Splendours of Italian Painting 1250-1510
This new ensemble of twenty-three pictures included seven works from before 1400. One of these pictures, the Martyrdom of St. Lucy (catalogue p. 18), even dated from the middle of the 13th century, around 1250-1270.
The Burial of St. John the Baptist by Lorenzo Veneziano (catalogue p. 40), a discovery, has since rejoined in the Tours museum another element from the same predella.
The exhibition also featured a masterpiece by Agnolo Gaddi, the Virgin of Humility with six angels (catalogue p. 62) dating back to the end of the 14th century and contemporary to the famous frescoes telling the legend of the True Cross that he painted for Santa Croce in Florence.
The richness of the fabrics, the abundance and the preciousness of the details, the use of light and shade to create depth and the fluidity of the cloth, all announced the International Gothic style.
This new style was further represented in this exhibition by the exuberant decoration of Alvaro Pirez d’Evora’s Virgin of Humility (catalogue p. 78) with its magnificent gold ground engraved with foliage, in which all the lacquers are perfectly conserved.

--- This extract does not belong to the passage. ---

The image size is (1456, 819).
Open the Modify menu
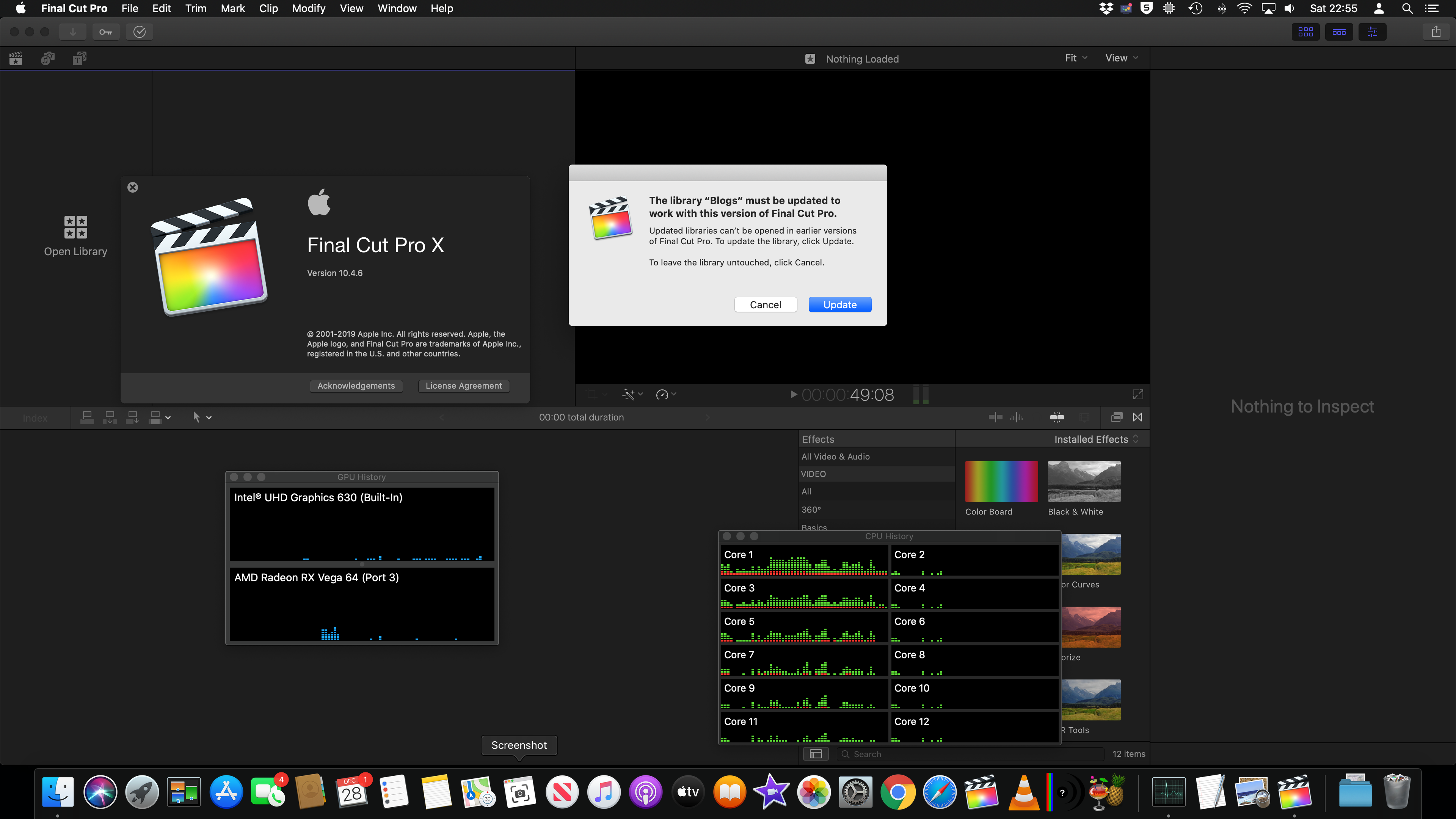pos(309,8)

Three masterpieces from this period were also brought to us by the town of Siena: two charming Virgin and Child by the painter known as the “Angelico of Siena”, Sano di Pietro (catalogue pp. 104 and 112), which took up the models of the great Sienese tradition, those of Lorenzotti and Simone Martini. And in a totally different register, the very first representation, so it seems, of an iconographic schema that was soon to have great success: the Ecce Homo painted by Giovanni di Paolo (catalogue p. 98).
But the discovery of the unpublished Virgin and Child surrounded by cherubim by Liberale da Verona (catalogue p. 124), an extremely rare picture by a painter who was above all a very talented miniaturist, was perhaps for us the most important event of this exhibition. Paul Klee said that “Art does not reproduce what is visible; it renders visible”; Liberale indeed allows us to see his imaginary world, a fantastical world, quasi surrealist, with his sense of scenography and his unleashed expressionism.